Exercise 1:
In the passage, what constant magnitude removes the discrepancy for $\hat S_Q^{(+)}$ at $\sqrt s=500$ GeV?
Exercise 2:
Show each line of the listing that contains the string "size", matching case.

Start Text passage

According to figs. 2 and 3, also $\hat S_Q^{(\pm)}(s,t)$ at $\sqrt s= 2000$ GeV
is very well represented by the high-energy approximation, while at
$\sqrt s= 500$ GeV, there is some departure from the full one-loop result.
The discrepancy between  the high-energy approximation and  the 
full one-loop result for  $\hat S_Q^{(+)}$ at $\sqrt s=500$ GeV (see
fig. 3)
can be removed by using  a constant of magnitude  +0.063, slightly larger than
the value of 0.045 that gives a good approximation at $\sqrt s= 2000$ GeV.
Compare table 1. \par
%\epsfig{file=fig1.eps}
\begin{figure}[htbp]\centering
\epsfysize=18cm
\centerline{\epsffile{fig1.eps}}
\caption{ The Born-form invariant amplitude $\hat S_I^{(-)}(s,t)$
as a function of the W production angle, $\theta$, for
$\sqrt{s}=2000$ GeV and $\sqrt{s}=500$ GeV in
(i) the full one-loop evaluation including soft-photon bremsstrahlung 
(solid line), 
(ii) the fermion-loop approximation including soft-photon 
bremsstrahlung (dashed line),
(iii) the high-energy approximation based on (3.9),(3.10) and 
(3.14) to (3.16)(dotted line), 
(iv) the Born approximation (dash-dotted line).}
\label{Fig. 1}
\end{figure}
%\newpage


\begin{figure}[htbp]\centering
\epsfysize=18cm
\centerline{\epsffile{fig2.eps}}
\caption{ Same as fig.1, but for $\hat S_Q^{(-)}(s,t)$}
\label{Fig. 2}
\end{figure}
%\newpage


\begin{figure}[htbp]\centering
\epsfysize=18cm
\centerline{\epsffile{fig3.eps}}
\caption{ Same as fig.1, but for $\hat S_Q^{(+)}(s,t)$}
\label{Fig. 3}
\end{figure}
\newpage

     It is  worth stressing the large difference in
$\hat S_I^{(-)}(s,t)$ 
and $\hat S_Q^{(\pm)}(s,t)$, particularly at 2000 GeV, between the 
fermion-loop approximation with leading-log ISR, (\ref{3.3}),(\ref{3.4})

End Text passage
Start Records to use

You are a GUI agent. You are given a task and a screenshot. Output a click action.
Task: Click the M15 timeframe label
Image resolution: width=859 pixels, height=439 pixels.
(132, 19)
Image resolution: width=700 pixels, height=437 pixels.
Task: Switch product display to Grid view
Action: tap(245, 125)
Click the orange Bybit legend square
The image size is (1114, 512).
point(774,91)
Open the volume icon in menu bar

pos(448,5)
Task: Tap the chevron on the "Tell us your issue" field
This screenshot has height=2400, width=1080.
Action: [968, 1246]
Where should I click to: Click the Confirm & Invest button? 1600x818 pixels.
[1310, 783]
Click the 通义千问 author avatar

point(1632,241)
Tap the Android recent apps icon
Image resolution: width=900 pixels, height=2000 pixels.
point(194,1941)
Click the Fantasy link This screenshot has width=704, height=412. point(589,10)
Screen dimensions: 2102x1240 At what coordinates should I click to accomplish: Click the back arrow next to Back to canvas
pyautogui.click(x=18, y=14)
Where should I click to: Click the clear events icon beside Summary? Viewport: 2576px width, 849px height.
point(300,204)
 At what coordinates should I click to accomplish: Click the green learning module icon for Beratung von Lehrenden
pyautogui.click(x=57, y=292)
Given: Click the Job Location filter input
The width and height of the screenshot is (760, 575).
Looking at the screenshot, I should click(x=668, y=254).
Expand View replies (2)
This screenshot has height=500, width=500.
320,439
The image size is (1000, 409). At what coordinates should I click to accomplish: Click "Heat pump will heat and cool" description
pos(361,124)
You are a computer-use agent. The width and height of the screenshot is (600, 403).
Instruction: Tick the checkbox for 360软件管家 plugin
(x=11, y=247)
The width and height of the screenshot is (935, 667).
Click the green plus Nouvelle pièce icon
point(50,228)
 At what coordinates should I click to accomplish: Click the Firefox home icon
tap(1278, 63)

End Records to use

Worked solution 1:
A constant of magnitude +0.063.

Worked solution 2:
The image size is (1114, 512).
The image size is (1000, 409). At what coordinates should I click to accomplish: Click "Heat pump will heat and cool" description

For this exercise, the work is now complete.